Iwuji describes The High Evolutionary as a “mad scientist” who is responsible for turning Bradley Cooper’s Rocket from an everyday raccoon into a foul-mouthed genius harboring a lifetime of heartache and trauma. Via flashback, the film details Rocket’s origins: he’s part of The High Evolutionary’s experiment to create an advanced species. Rocket witnesses the villain kill his close friends, and gets revenge by causing damage to his creator’s face when he claws at it. That’s later revealed to be the reason why The High Evolutionary wears a mask.

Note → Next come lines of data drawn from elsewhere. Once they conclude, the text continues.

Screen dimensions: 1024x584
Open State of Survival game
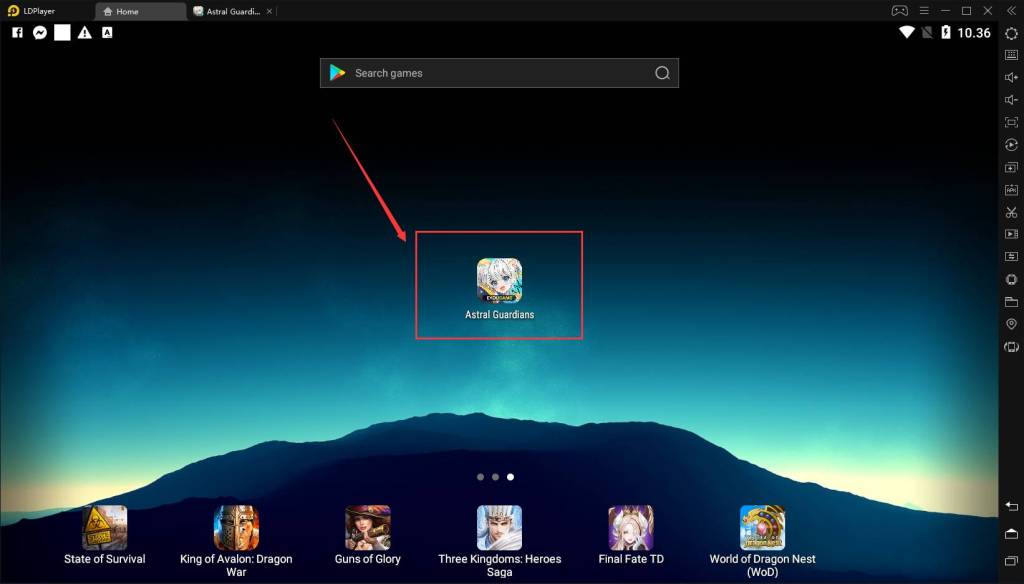click(x=105, y=528)
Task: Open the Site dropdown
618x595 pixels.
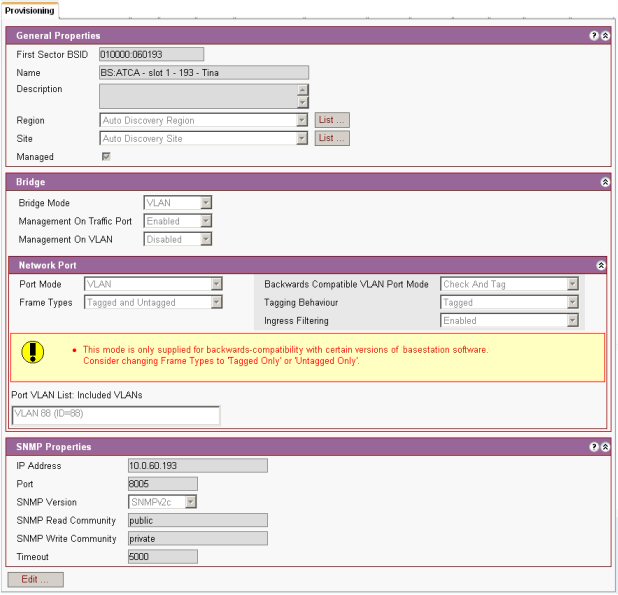Action: point(302,139)
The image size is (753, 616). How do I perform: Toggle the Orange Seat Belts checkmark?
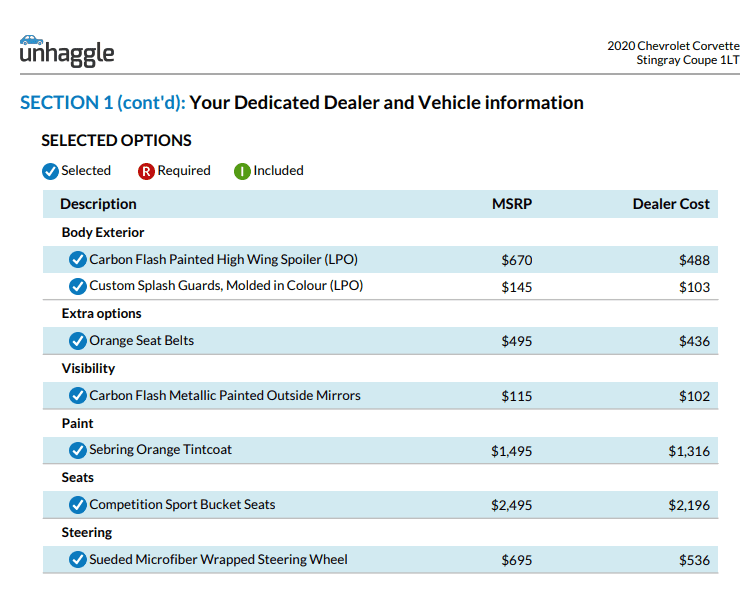click(x=77, y=341)
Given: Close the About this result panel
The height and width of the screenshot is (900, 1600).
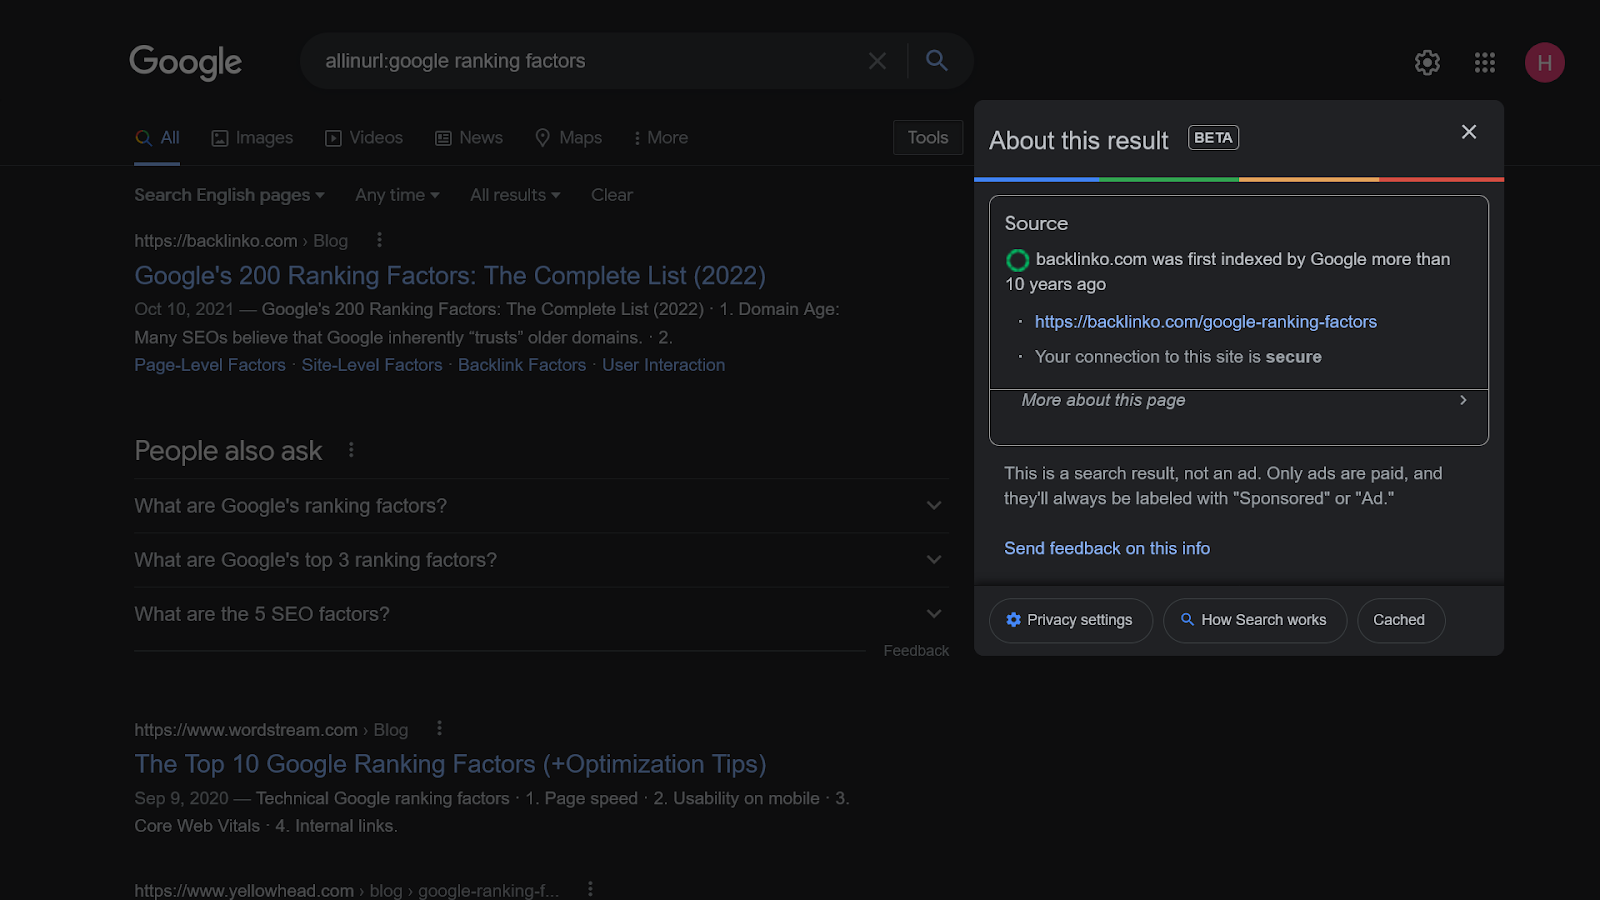Looking at the screenshot, I should [1468, 132].
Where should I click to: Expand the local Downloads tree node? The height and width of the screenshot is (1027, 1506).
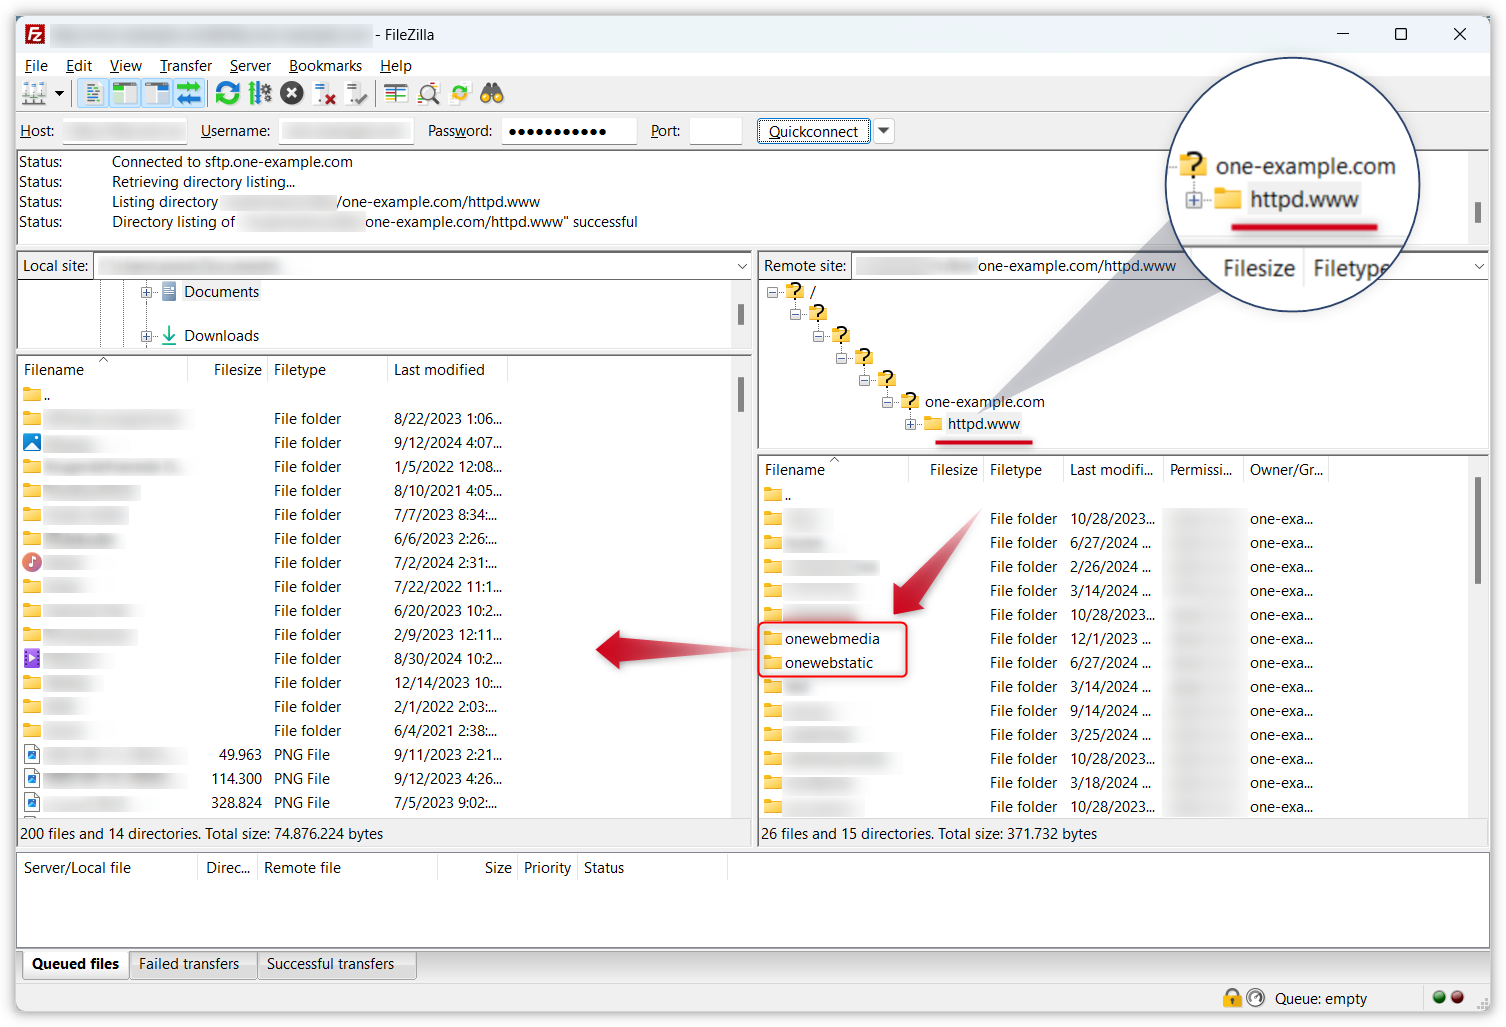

“James Gunn really wanted to make sure we kept the integrity of Chuck himself and his acting,” Dmitriew says. “James wanted to make sure that we got to see all the nuances of his performance.”
As far as the application process, Iwudji needed two prosthetic pieces and a headpiece that was then “blended into my skin. They pulled the prosthetic back into the helmet so it looked like it was my skin being pulled,” Iwudji says.
How long did it take to transform into Marvel’s newest baddie? Says Iwudji,” It started off at under two hours. But within a couple of sessions, they were down to 70-75 minutes.”
For the humanimals, the hybrid of humanoid and animal that range from a kangaroo and turtle to vampire bat and rabbit, Dmitriew says, “day in day out, we had about 30 people in makeup, all with masks on with unique makeup.”
Each actor would wear a prosthetic with “intricate 3D-sculpted skull caps,” Dmitriew says. For the Batmom, “We had nails and bat fins, a nine-piece prosthetic makeup, a custom wig, contact lenses and teeth. All the characters had makeup at that level.”
There was no room for error, so Dmitriew and Russek held classes before the actors would get into character. “Because it was so unique and intricate, it has to be perfect and we wanted everyone to know just what they were getting into,” Dmitriew says.
The intricacy of makeup went right down to the nails. Russek recalls walking into a trailer and seeing special effects artist Adam Walls creating nail art. “As a kid, I watched ‘Waterworld,’ and there was dirt in the nails. That level of detail is something I’ll never forget,” Russek says. “So when I walked in and saw Adam making all those nails, I had this full circle moment.”
Adam B. Vary contributed to this report.